-- Begin Task data --

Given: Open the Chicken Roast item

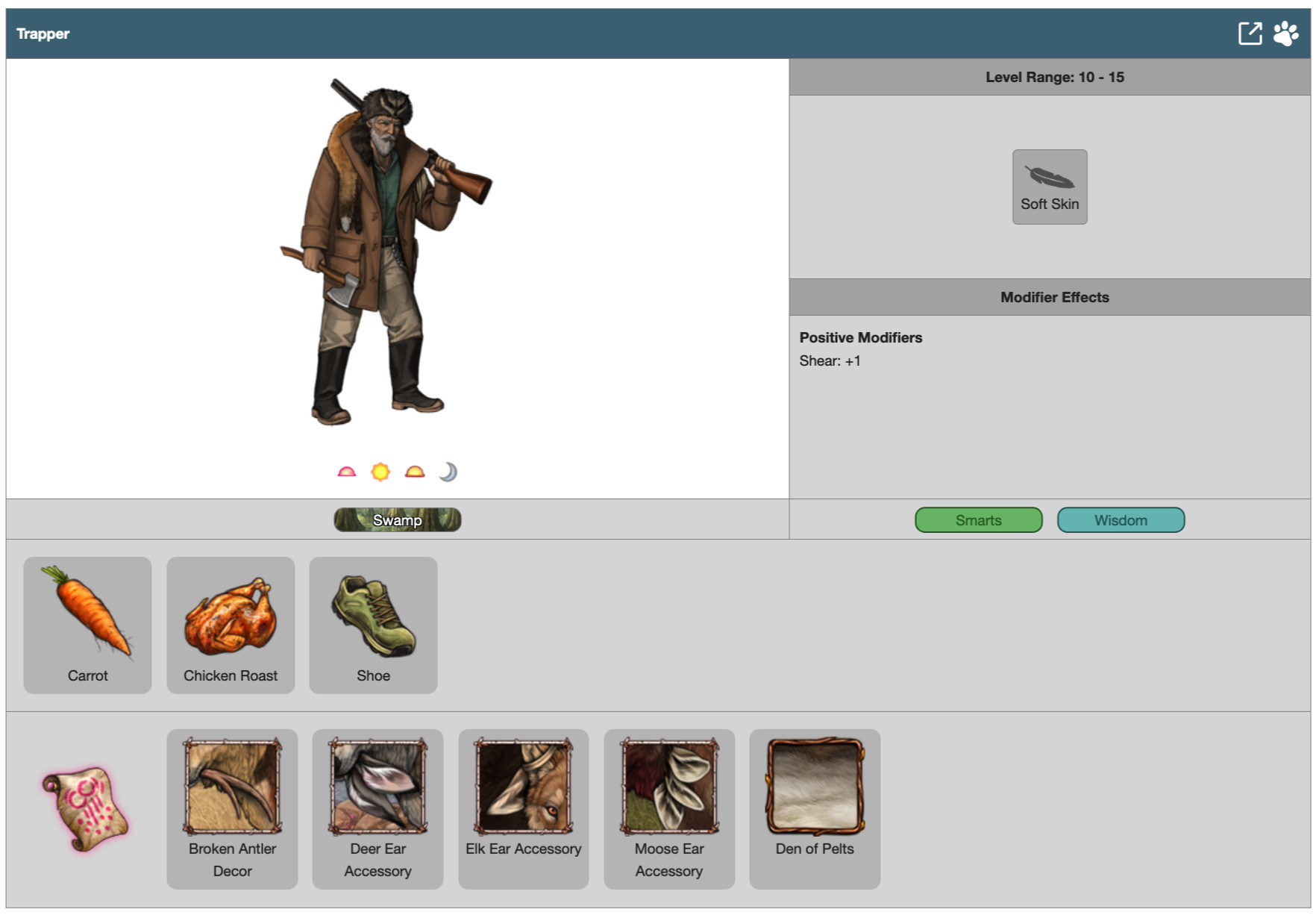Looking at the screenshot, I should (231, 625).
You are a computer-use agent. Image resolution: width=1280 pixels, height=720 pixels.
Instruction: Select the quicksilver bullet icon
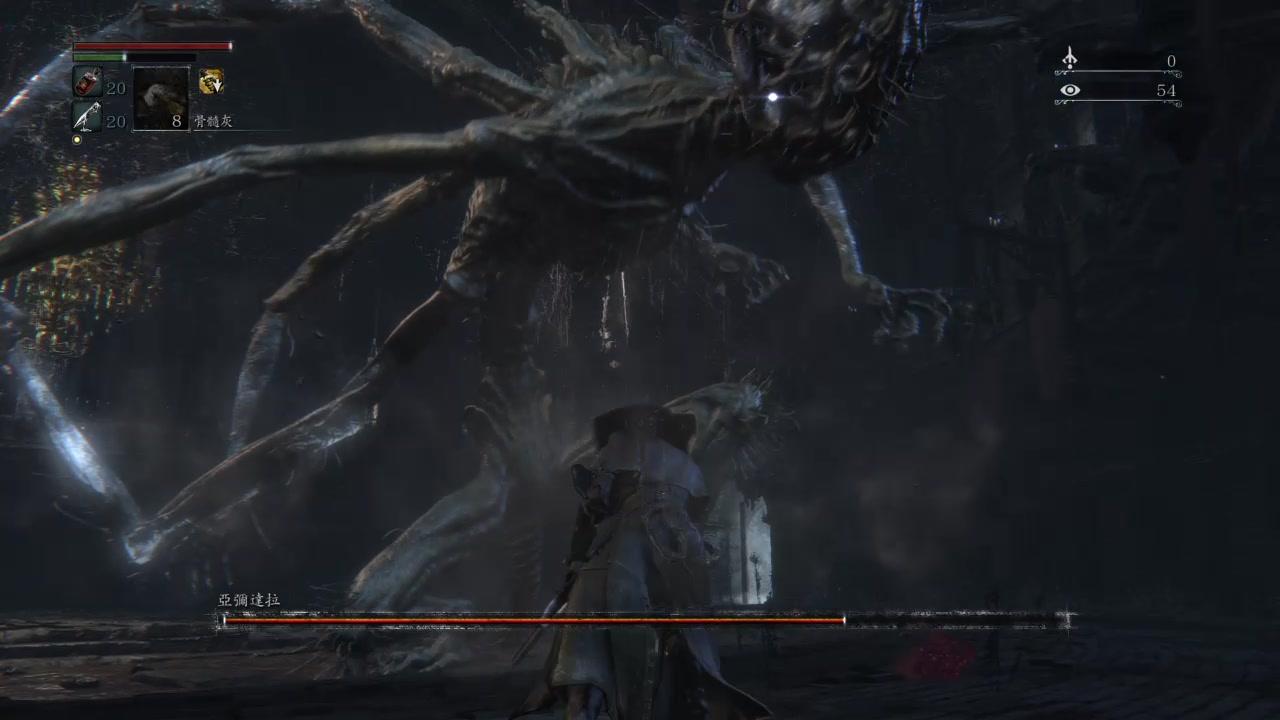pyautogui.click(x=86, y=117)
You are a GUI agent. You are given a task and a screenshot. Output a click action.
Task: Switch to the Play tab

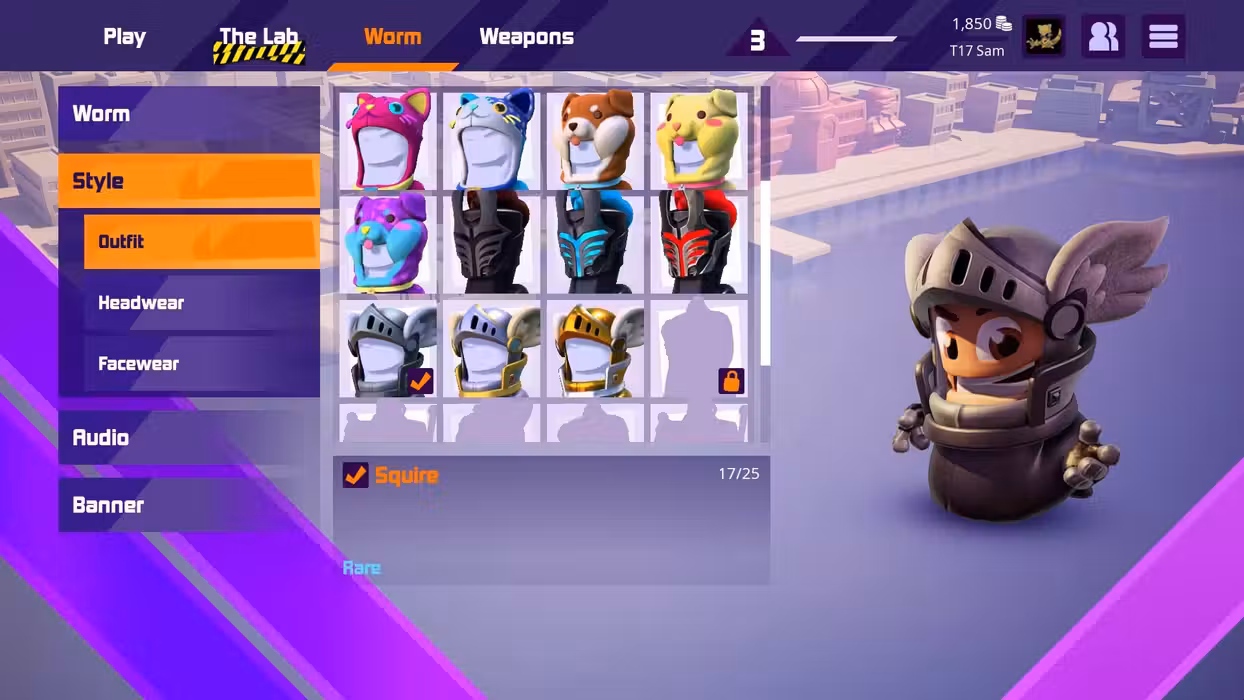[125, 37]
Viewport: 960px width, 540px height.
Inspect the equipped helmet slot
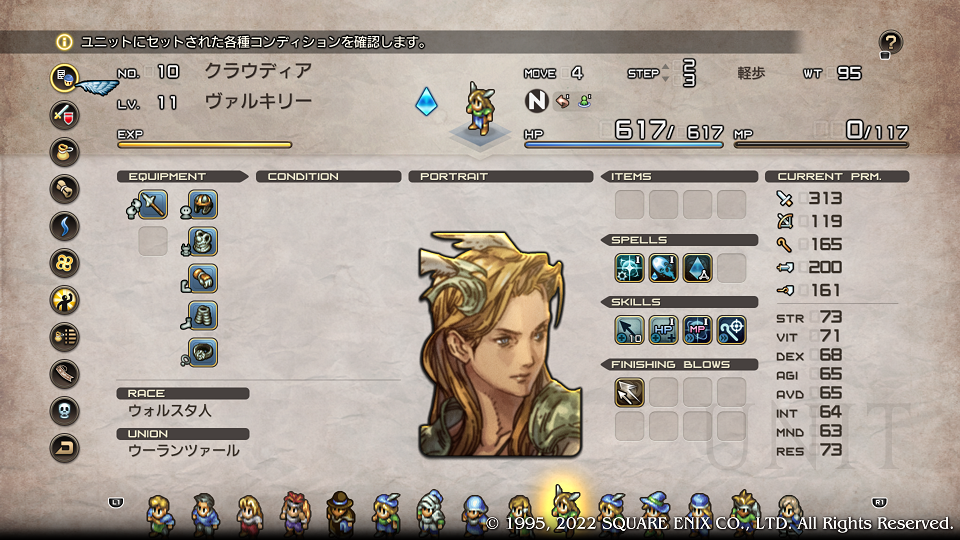[x=203, y=205]
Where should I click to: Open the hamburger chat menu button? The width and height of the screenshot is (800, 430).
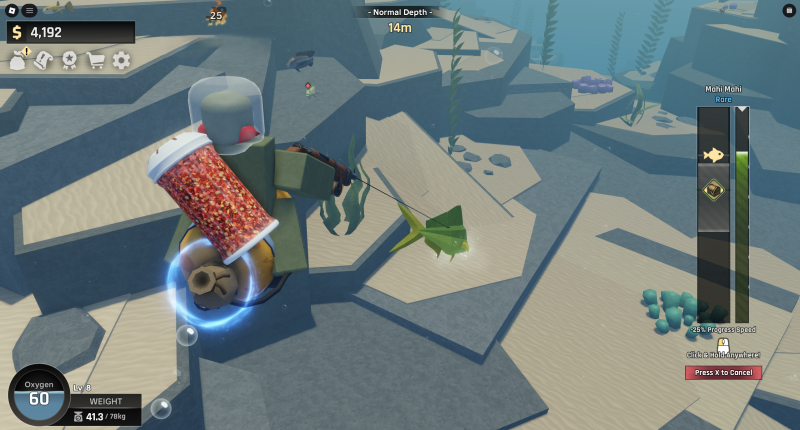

-- End Task data --

## Goal
Reproduce every line of the material above verbatim, omitting the pictures.

## Exercise result
Given: Open the Chicken Roast item

Looking at the screenshot, I should (231, 625).
You are a computer-use agent. Image resolution: width=1280 pixels, height=720 pixels.
Instruction: Select the quicksilver bullet icon
pyautogui.click(x=86, y=117)
You are a GUI agent. You are given a task and a screenshot. Output a click action.
Task: Switch to the Play tab

[125, 37]
Viewport: 960px width, 540px height.
Inspect the equipped helmet slot
[x=203, y=205]
Where should I click to: Open the hamburger chat menu button? The width and height of the screenshot is (800, 430).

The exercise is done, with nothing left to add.